While Counterstrike cheaters aren’t too high on anyone’s pity list, other Steam users have also been banned for other, more vague transgressions against Valve’s terms of service, losing access to copies of all games in their library. For instance, this story highlights the story of a who was banned by Valve for vague violations of its terms of service, without any clear explanation for what he did wrong. The user lost access to a game library containing approximately $1,500 worth of games, with no refund, which appears to be Valve’s policy in the case of these bans. The ban was eventually lifted after the story made the rounds on some game publications, however the user was never provided with an explanation for what his alleged transgression was.

Admittedly stories like the one above are few and far between at the moment, however as electronic sales become more established, and other companies become more involved in online game sales *cough* Origin *cough* they’re bound to become more common.
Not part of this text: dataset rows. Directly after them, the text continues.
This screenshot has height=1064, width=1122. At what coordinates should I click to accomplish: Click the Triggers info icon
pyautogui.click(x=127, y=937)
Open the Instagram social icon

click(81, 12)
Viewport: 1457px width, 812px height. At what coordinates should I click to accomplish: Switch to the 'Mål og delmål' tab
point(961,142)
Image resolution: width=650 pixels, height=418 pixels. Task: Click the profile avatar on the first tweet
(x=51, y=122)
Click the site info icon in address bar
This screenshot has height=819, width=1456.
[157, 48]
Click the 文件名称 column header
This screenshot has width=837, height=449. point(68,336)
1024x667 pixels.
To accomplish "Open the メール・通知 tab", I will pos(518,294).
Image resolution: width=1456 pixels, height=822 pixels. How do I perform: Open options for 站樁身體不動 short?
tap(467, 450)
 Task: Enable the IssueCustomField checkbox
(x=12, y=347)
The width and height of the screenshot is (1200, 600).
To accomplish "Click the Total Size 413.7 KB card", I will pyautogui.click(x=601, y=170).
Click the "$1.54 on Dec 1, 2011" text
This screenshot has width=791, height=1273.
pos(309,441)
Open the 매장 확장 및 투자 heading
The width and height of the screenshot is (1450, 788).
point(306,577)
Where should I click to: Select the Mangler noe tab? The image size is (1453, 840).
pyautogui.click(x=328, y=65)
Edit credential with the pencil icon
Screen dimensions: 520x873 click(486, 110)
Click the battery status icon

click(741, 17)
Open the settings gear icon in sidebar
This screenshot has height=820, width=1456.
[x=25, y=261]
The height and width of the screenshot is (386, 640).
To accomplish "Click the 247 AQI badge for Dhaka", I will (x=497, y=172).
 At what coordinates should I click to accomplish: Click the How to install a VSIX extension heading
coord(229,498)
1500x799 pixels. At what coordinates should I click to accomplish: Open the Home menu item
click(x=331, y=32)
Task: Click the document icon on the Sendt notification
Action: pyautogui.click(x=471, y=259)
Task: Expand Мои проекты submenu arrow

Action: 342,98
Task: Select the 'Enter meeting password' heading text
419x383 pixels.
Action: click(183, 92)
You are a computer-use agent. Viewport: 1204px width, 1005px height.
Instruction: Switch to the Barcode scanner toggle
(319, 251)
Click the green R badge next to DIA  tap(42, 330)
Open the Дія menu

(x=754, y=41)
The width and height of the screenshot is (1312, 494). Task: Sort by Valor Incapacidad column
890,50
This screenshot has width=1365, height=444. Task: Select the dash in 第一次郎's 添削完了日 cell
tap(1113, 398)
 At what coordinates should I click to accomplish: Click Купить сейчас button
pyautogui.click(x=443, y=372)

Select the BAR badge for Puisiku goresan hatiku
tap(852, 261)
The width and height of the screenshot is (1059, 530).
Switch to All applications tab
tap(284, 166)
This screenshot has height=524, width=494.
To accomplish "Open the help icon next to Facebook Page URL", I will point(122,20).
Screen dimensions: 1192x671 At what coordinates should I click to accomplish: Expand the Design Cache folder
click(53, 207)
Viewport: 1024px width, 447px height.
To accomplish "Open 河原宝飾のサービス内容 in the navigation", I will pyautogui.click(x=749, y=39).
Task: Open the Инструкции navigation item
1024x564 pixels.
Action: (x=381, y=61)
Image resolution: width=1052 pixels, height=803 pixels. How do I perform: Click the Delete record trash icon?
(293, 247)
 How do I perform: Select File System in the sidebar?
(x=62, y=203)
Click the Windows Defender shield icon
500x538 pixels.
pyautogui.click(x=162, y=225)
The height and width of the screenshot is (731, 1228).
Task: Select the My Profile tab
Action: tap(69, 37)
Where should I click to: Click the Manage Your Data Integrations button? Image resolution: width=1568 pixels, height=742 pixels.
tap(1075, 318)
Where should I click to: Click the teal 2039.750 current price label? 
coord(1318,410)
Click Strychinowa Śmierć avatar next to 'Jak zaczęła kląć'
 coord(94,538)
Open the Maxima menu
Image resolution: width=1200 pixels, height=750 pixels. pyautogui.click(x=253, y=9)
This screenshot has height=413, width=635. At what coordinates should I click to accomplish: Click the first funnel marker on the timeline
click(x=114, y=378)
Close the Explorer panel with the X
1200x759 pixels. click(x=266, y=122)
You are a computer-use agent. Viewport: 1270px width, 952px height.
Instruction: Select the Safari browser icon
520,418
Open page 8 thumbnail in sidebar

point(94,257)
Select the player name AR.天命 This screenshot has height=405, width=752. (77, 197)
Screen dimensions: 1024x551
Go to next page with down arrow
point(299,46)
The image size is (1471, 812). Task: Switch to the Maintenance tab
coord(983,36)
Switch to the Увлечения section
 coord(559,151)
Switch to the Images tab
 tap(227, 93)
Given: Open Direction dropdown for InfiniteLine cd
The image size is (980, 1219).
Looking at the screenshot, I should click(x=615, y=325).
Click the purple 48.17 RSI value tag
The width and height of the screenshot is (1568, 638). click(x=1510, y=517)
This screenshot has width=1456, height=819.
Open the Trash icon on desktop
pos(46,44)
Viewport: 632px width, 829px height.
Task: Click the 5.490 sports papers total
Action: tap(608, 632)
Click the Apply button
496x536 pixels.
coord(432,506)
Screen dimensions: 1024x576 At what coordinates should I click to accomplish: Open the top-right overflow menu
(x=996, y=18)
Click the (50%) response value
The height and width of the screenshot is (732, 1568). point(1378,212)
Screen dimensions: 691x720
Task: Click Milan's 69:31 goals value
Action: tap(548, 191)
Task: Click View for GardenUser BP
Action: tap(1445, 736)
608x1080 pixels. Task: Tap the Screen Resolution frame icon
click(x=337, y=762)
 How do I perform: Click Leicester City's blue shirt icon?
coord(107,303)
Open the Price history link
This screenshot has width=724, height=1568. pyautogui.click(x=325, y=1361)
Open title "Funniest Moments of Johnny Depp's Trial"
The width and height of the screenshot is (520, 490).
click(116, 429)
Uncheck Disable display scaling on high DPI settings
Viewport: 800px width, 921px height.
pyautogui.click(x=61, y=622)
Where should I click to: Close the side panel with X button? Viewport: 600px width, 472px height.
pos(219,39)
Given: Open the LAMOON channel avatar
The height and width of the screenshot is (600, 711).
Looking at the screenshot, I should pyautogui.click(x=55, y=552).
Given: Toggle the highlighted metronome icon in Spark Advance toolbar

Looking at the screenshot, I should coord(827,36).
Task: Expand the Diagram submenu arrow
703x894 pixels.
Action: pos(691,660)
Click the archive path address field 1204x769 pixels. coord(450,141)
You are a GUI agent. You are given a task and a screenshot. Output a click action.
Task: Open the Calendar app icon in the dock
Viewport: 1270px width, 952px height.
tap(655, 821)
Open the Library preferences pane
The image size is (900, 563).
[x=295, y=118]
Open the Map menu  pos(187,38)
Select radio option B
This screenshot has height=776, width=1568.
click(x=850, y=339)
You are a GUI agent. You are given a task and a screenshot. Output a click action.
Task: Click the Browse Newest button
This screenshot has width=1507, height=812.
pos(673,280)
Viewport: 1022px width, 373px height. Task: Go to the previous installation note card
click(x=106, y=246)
Right now the only legal recourse someone who feels they were unfairly banned by Valve or another company from their service would be taking that company to court or arbitration, which makes no financial sense, even for $1,500 worth of games. At the same time, this is still real money that people have spent on their games (not to mention what can be hundreds or thousands of hours of progress, which must have some value), and allowing companies to essentially act as judge, jury and executioner in cutting off their access to their game library, without giving the these persons some practical recourse to dispute their ban (beyond the pipe dream of a lawsuit) seems entirely unfair. What the practical solution to this problem is I don’t know, but it’s something to think about as the era of physical game copies winds down.